INFORMATION PROVIDED:
□ □ □ □ □

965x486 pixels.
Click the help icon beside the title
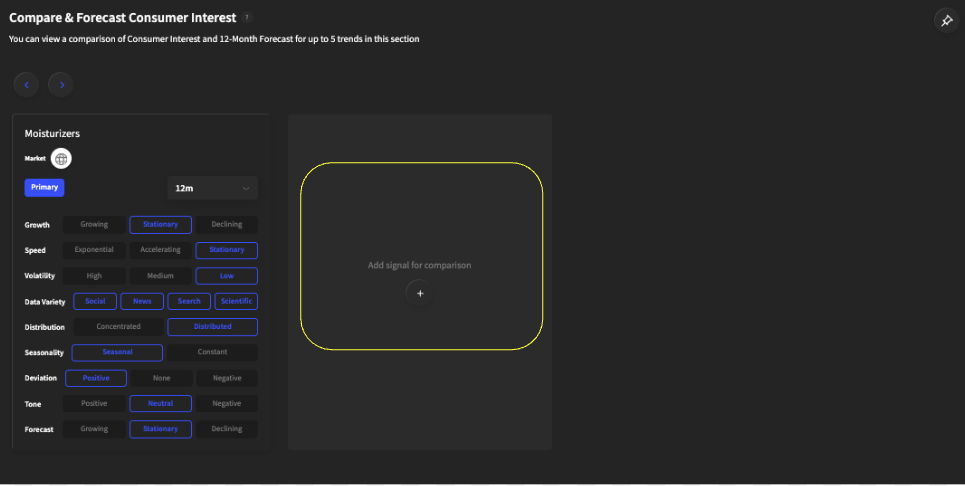247,18
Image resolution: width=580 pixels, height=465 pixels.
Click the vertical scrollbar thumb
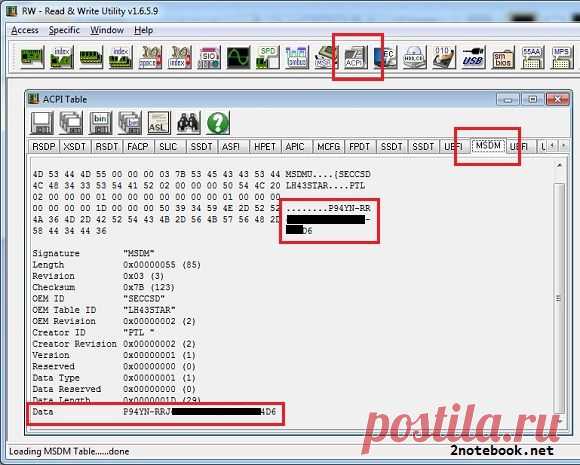coord(559,299)
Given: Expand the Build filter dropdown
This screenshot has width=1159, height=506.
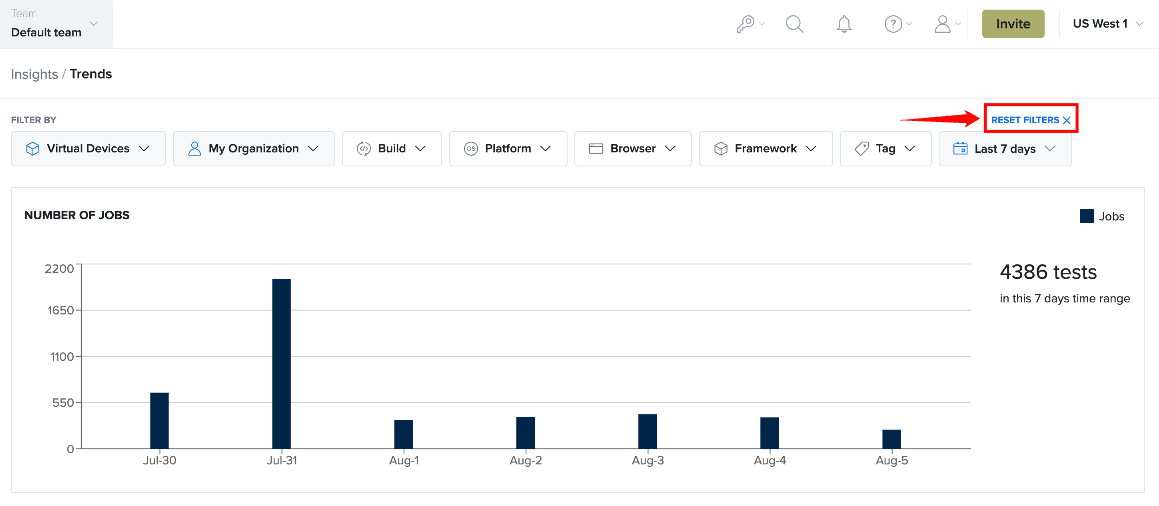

□ □ □ □ □

WORK REQUEST: Throughout the material above, report each line holding the word "height".

ANSWER FOR THIS EXERCISE:
Image resolution: width=580 pixels, height=465 pixels.
This screenshot has width=1159, height=506.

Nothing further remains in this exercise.